L’Europa rischia di segnare l’ennesimo autogol. Di comettere cioè un passo falso su un tema che riguarda la salute pubblica, oltre che l’economia. La nostra economia. Dal 5 al 10 febbraio prossimi, a Panama, si terrà la decima Conferenza delle Parti (COP) della Framework Convention on Tobacco Control (FCTC), ovvero la Convenzione Quadro sul Controllo del Tabacco dell’Organizzazione Mondiale della Sanità: sui tavoli che contano si discuteranno le linee guida per il futuro ed emergeranno indicazioni chiare – benché non vincolanti – per i Paesi della comunità internazionale. In quell’ambito, anche l’Unione Europea avrà voce in capitolo ma il timore è che questa opportunità produca effetti controproducenti o addirittura negativi per il Vecchio Continente.
Il rischio è dovuto al fatto che l’Ue possa assumere una posizione contraddittoria e opposta rispetto al mandato espresso dal Parlamento Europeo, che in più occasioni ha avallato un approccio al tema improntato alla riduzione del rischio e al conseguente riconoscimento del ruolo importante svolto dai prodotti senza combustione nelle strategie di contrasto al fumo convenzionale, a integrazione delle tradizionali politiche di prevenzione e cessazione. La ratio di questo orientamento è facilmente comprensibile: siccome i cittadini europei fumano e secondo le stime continueranno a fumare anche nei prossimi anni, è fondamentale fornire loro delle alternative meno dannose che consentano quantomeno di ridurre i rischi.
Proprio lo scorso mese di novembre, il Parlamento Ue aveva votato in sessione plenaria a favore di un rapporto sulle malattie non trasmissibili orientato in questa direzione. Tra i suoi cardini, infatti, il protocollo ha il sostegno alla riduzione del danno e la condivisione di best practice fra gli Stati membri, ma anche il riconoscimento di una politica basata sull’evidenza, la valutazione dei rischi relativi dell’uso di sigarette elettroniche e prodotti innovativi del tabacco, oltre al riconoscimento della sigaretta elettronica come strumento di cessazione dal fumo. Supportato da studi scientifici che dimostrano come i prodotti senza combustione (e-cig, tabacco riscaldato, snus e bustine di nicotina) – pur non essendo prodotti a rischio zero – possano portate a lungo termine benefici ai loro utilizzatori, quel voto aveva indicato la strada alla Commissione Europea in vista dell’ormai prossima COP.

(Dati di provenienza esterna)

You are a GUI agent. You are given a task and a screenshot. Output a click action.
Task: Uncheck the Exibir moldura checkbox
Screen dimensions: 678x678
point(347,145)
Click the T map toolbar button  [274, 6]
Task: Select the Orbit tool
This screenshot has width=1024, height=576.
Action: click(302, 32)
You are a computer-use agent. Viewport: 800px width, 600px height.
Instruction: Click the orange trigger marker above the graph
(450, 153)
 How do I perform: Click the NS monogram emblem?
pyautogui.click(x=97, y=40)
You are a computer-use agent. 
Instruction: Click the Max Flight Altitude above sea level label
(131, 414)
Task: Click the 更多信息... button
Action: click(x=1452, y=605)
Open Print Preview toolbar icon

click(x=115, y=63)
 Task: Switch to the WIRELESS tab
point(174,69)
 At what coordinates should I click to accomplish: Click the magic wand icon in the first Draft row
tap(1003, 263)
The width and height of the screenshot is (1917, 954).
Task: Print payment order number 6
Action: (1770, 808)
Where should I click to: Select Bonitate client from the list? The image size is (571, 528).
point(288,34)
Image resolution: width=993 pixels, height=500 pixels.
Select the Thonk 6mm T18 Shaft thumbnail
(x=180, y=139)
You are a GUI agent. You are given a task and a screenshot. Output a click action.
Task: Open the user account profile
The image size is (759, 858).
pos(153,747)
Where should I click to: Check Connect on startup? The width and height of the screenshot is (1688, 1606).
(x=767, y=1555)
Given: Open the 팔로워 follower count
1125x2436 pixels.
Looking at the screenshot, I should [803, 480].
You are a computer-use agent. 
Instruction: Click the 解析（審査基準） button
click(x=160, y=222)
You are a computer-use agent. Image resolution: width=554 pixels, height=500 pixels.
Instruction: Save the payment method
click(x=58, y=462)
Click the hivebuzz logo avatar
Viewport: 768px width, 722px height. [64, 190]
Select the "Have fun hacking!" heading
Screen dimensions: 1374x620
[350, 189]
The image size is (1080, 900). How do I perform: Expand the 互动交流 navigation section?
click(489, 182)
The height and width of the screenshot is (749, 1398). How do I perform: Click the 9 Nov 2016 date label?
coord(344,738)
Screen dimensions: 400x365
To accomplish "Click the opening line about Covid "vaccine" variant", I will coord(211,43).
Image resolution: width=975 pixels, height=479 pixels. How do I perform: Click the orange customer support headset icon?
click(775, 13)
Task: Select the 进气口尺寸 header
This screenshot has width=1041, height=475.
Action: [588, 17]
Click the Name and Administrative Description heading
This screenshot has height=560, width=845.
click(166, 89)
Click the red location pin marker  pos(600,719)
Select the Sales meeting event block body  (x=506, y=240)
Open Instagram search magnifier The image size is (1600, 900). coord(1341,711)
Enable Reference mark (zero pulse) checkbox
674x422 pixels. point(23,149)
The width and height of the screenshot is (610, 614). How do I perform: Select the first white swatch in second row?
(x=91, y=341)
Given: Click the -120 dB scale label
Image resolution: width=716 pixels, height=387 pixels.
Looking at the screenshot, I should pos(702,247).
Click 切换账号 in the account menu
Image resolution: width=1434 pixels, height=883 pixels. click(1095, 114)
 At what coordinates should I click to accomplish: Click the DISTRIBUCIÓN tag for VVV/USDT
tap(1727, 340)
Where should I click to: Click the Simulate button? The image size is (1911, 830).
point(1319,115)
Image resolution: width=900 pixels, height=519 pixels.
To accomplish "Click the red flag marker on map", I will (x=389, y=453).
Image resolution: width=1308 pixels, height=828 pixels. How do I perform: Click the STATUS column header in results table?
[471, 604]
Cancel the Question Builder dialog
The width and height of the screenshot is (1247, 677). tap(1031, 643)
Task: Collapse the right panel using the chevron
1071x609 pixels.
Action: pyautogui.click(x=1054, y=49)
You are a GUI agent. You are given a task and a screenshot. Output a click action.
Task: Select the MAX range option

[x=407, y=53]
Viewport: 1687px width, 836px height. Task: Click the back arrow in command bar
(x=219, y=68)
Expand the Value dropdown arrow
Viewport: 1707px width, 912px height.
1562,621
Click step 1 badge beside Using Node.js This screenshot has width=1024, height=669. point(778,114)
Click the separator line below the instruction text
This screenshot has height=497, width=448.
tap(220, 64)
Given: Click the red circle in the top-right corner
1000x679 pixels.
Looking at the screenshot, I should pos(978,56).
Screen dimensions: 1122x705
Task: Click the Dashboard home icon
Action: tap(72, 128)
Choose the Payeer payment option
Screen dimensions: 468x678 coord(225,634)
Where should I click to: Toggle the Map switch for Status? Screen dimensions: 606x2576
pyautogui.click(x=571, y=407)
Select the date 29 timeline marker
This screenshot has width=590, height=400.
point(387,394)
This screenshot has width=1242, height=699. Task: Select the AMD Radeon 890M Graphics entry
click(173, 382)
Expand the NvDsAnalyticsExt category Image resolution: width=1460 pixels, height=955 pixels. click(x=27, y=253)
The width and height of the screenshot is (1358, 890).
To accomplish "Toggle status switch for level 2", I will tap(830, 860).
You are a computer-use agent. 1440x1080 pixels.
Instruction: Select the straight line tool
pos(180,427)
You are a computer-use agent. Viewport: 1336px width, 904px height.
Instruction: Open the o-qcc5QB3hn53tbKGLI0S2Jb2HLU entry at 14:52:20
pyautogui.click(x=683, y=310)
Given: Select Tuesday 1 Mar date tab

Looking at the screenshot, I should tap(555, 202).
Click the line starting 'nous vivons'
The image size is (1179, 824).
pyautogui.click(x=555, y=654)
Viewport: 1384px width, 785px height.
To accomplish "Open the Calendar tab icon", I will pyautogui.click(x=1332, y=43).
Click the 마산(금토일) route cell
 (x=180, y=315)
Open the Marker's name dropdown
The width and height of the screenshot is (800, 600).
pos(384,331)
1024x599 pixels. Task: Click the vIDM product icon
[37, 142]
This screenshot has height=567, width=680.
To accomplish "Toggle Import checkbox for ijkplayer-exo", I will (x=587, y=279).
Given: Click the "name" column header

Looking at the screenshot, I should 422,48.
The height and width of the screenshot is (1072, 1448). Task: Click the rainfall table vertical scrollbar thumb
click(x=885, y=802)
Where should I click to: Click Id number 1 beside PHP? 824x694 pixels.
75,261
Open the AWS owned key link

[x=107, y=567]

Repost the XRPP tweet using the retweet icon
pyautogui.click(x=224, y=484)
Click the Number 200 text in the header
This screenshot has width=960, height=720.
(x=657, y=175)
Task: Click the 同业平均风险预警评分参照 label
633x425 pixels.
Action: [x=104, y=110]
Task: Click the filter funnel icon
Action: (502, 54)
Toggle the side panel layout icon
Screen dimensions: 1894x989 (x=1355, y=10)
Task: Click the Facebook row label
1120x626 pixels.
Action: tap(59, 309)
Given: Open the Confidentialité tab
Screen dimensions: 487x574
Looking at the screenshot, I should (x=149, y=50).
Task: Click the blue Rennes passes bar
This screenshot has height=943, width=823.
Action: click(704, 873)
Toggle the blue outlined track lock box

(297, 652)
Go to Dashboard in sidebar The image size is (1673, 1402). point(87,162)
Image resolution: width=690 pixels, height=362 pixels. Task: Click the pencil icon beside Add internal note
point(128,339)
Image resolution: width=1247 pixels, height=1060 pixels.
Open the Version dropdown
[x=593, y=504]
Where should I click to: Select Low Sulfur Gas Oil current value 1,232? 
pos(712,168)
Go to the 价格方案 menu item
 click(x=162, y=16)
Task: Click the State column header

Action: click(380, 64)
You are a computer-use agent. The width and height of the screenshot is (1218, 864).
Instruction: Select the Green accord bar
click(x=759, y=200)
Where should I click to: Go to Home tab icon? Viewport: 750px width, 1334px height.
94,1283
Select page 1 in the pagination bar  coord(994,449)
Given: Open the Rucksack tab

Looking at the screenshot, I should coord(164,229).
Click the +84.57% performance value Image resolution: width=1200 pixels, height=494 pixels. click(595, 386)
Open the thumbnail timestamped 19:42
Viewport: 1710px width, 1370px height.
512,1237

Peccato però che, nonostante i ripetuti solleciti del Parlamento, l’orientamento della Commissione Europea risulti essere sostanzialmente diverso e allineamento invece alle posizioni dell’Oms, ostile a tutti i prodotti contenenti nicotina, a prescindere dal loro profilo di rischio. Secondo indiscrezioni trapelate sulla stampa, infatti, la Commissione avrebbe trasmesso agli Stati membri una proposta di posizione che rifiuterebbe il concetto di riduzione del rischio. In questo modo, non verrebbe riconosciuta alcuna differenza tra i classici prodotti da fumo e i prodotti di nuova generazione senza combustione, sebbene gli esperti dicano che le differenze ci sono eccome. Cochrane, organismo scientifico riconosciuto a livello internazionale, ha ad esempio concluso che “c’è un’elevata certezza che i tassi di cessazione dal fumo siano più alti nelle persone randomizzate alla nicotina (sigarette elettroniche) rispetto a quelle randomizzate alla terapia sostitutiva con nicotina“.
Secondo le stesse indiscrezioni, la Commissione intenderebbe spogliare il Consiglio dell’Unione Europea e i Parlamenti nazionali degli Stati membri del proprio potere decisionale in merito alla regolamentazione di questi prodotti.E indovinate quale sarebbe uno dei Paesi più gravemente colpiti e penalizzati da questa posizione? L’Italia, ovviamente. Sulle sigarette elettroniche e sul tabacco riscaldato, la nostra nazione ha infatti sviluppato una filiera di migliaia di piccole e medie imprese, con decine di migliaia di addetti coinvolti dal nord al sud dello stivale. Tutto questo sistema virtuoso e proiettato al futuro subirebbe ripercussioni negative, peraltro a motivo di decisioni calate dall’alto e nemmeno espresse da un organismo rappresentativo.
Se la Commissione riuscisse nel suo intento di bypassare il Parlamento, l’operazione risulterebbe in un gravissimo precedente, che potrebbe facilmente essere riproposto su altri temi di particolare interesse quali cibo, vino e alcolici, solo per citarne alcuni. E anche in quei casi, il sistema Italia e le sue eccellenze sarebbero le prime a soffrirne.